* [WHAT NEEDS TO BE DONE]: Only lines with the string "screenshot" should be returned from the data below.

——

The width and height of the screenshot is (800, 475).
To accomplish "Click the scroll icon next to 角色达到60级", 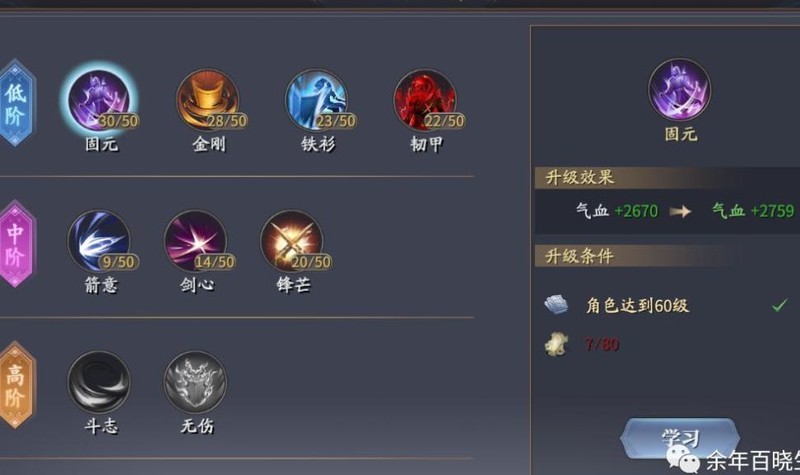I will [x=557, y=305].
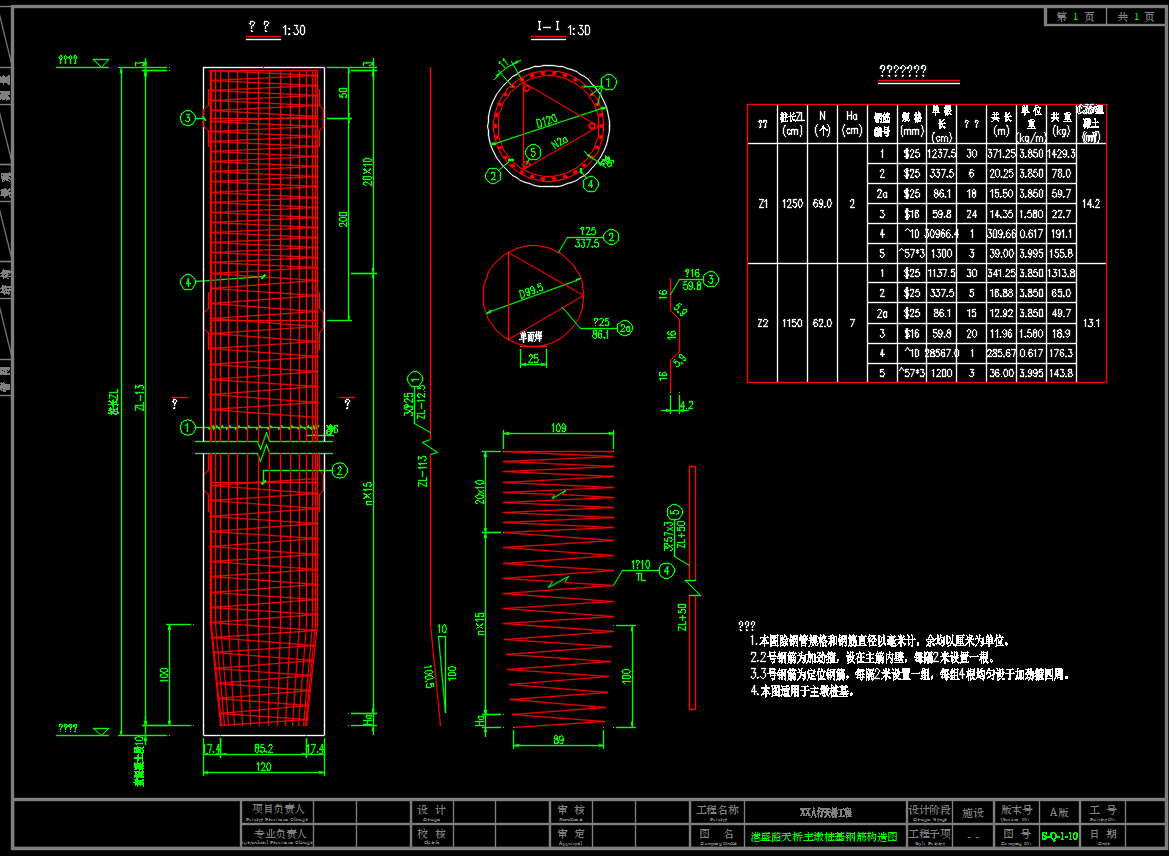Select bubble 5 inside the I-I section circle
1169x856 pixels.
(x=533, y=152)
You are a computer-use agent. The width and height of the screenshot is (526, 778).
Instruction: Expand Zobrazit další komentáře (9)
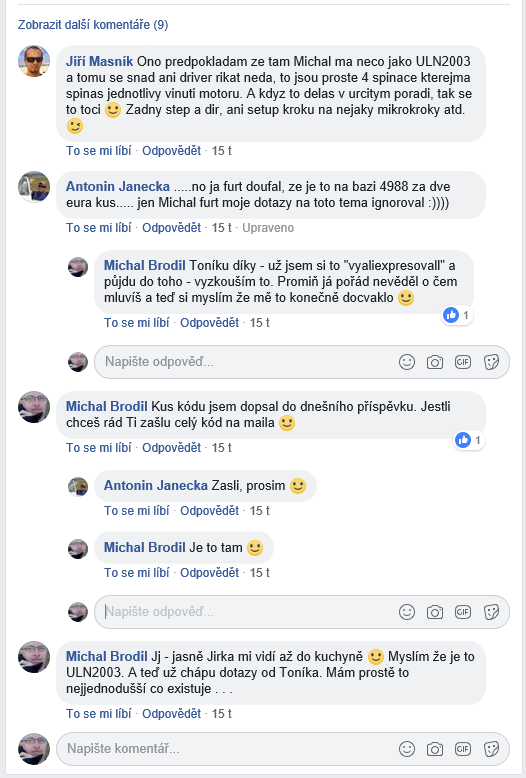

——

* [COMPLETED EXERCISE]:
The width and height of the screenshot is (800, 475).
You are a computer-use agent. The width and height of the screenshot is (526, 778).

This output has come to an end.